BUG: NA value doesn't match mask condition, still masked
Pandas version checks
-
[X] I have checked that this issue has not already been reported.
-
[X] I have confirmed this bug exists on the latest version of pandas.
-
[X] I have confirmed this bug exists on the main branch of pandas.
Reproducible Example
>>> import pandas as pd
>>> s = pd.Series([123456789, -987654321, 314159, pd.NA, -234892, 55555], name='int64_col', dtype=pd.Int64Dtype())
>>> s
0 123456789
1 -987654321
2 314159
3 <NA>
4 -234892
5 55555
Name: int64_col, dtype: Int64
>>> s.mask(s%2 == 1)
0 <NA>
1 <NA>
2 <NA>
3 <NA>
4 -234892
5 <NA>
Name: int64_col, dtype: Int64
>>> s.mask(s%2 == 1, -1)
0 -1
1 -1
2 -1
3 -1
4 -234892
5 -1
Name: int64_col, dtype: Int64
>>> pd.__version__
'2.0.1'
>>>
Issue Description
Series.mask API is masking NA which does not match the mask condition. See the repro example.
Expected Behavior
>>> import pandas as pd
>>> s = pd.Series([123456789, -987654321, 314159, pd.NA, -234892, 55555], name='int64_col', dtype=pd.Int64Dtype())
>>> s
0 123456789
1 -987654321
2 314159
3 <NA>
4 -234892
5 55555
Name: int64_col, dtype: Int64
>>> s.mask(s%2 == 1)
0 <NA>
1 <NA>
2 <NA>
3 <NA>
4 -234892
5 <NA>
Name: int64_col, dtype: Int64
>>> s.mask(s%2 == 1, -1)
0 -1
1 -1
2 -1
3 <NA>
4 -234892
5 -1
Name: int64_col, dtype: Int64
Installed Versions
pd.__version__ '2.0.1'
Thanks for the bug report, @shobsi .
Yes, this is clearly not the intended behavior. A PR would be welcome.
Hi, I'm interested in this issue and looked into the code.
https://github.com/pandas-dev/pandas/blob/607316c9b6f5839389161441da8cff2eff5eccd0/pandas/core/generic.py#L9888-L9890
I thinks here is the suspicious line: it is filling NA values with inplace, which I don't understand why. Wouldn't this result in potentially different behaviors when using inplace=True and inplace=False?
As for this specific issue, I'm thinking that we can call fillna on cond before we pass it to _where. The problem is, cond could be any array-like, and only NDFrame has the fillna method. Nevertheless, I think we are not allowed to use objects that cannot be evaluated as a boolean when using in cond when cond is not an NDFrame. Therefore, can we do the following?
def where(self, cond, other=np.nan, *, inplace=False, axis=None, level=None):
other = common.apply_if_callable(other, self)
if isinstance(cond, NDFrame):
cond = cond.fillna(True)
return self._where(cond, other, inplace, axis, level)

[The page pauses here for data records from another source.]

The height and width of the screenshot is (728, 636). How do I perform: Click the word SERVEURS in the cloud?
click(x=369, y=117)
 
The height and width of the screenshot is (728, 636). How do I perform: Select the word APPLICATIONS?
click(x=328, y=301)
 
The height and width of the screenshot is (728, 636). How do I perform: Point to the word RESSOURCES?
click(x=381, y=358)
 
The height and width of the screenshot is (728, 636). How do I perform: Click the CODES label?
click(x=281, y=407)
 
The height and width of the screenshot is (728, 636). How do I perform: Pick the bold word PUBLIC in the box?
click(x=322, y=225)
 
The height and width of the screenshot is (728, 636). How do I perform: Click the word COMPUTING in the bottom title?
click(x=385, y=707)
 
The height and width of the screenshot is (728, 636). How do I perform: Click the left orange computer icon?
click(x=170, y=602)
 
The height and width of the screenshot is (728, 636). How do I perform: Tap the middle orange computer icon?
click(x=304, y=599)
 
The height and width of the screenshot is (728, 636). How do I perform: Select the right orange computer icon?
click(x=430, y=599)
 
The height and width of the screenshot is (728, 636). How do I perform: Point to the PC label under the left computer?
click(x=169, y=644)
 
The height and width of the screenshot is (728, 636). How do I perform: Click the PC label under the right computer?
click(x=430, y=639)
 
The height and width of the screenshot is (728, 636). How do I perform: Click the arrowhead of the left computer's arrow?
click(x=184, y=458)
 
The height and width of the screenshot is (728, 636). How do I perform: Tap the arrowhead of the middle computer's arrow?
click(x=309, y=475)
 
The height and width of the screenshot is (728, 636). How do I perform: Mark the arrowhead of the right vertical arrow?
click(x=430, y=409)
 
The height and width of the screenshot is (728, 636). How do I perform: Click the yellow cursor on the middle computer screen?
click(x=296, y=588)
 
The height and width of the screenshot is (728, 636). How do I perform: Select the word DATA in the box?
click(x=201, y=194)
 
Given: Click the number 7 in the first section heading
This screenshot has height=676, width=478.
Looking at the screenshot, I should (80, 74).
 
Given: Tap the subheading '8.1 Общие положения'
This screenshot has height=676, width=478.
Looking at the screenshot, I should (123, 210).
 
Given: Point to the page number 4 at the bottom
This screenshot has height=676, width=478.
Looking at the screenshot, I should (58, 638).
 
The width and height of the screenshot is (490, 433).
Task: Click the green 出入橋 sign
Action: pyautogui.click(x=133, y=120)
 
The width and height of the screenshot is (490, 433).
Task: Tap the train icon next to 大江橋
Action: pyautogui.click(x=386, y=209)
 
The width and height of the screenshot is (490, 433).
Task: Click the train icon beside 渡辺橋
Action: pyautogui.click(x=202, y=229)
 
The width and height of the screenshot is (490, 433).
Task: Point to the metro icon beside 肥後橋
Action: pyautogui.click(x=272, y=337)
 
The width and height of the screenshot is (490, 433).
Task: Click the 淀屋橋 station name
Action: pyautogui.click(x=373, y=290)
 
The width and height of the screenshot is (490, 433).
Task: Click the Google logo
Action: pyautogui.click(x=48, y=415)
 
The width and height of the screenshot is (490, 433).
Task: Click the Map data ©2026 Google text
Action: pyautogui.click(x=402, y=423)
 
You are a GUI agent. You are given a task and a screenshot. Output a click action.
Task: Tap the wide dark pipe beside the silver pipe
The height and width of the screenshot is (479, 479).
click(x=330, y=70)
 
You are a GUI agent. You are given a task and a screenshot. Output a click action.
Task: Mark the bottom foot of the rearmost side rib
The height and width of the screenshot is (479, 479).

Not sure if this is a neat approach. Though it passed all test cases that either calls where or mask, I'm not sure if it can cause other potential problems.
I think that sound great that you want to take this! I agree that fill_value = bool(inplace) looks very strange.
_where may be called from internal functions directly, so I think doing the fillna in _where would be better than in where IMO.
Ah true, thanks for your reminder! I'll open a PR to add those lines in _where. As for fill_value = bool(inplace), I may try to construct some example to see if it can cause inconsistencies when using inplace=True and inplace=False and open another issue if so.
take
@topper-123 I think I may understand now what fill_value = bool(inplace) is trying to do. For instance, _setitem_frame is calling _where with inplace=True, so that pd.NA will propagate if one does something like the following:
>>> df = pd.DataFrame(np.random.random((3, 3)), dtype=pd.Float64Dtype())
>>> df[0][0] = pd.NA
>>> df
0 1 2
0 <NA> 0.609241 0.419094
1 0.274784 0.342904 0.026101
2 0.670259 0.218889 0.177126
>>> df[df >= 0.5] = 0
>>> df
0 1 2
0 <NA> 0.0 0.419094
1 0.274784 0.342904 0.026101
2 0.0 0.218889 0.177126
But still I doubt this will cause some problems.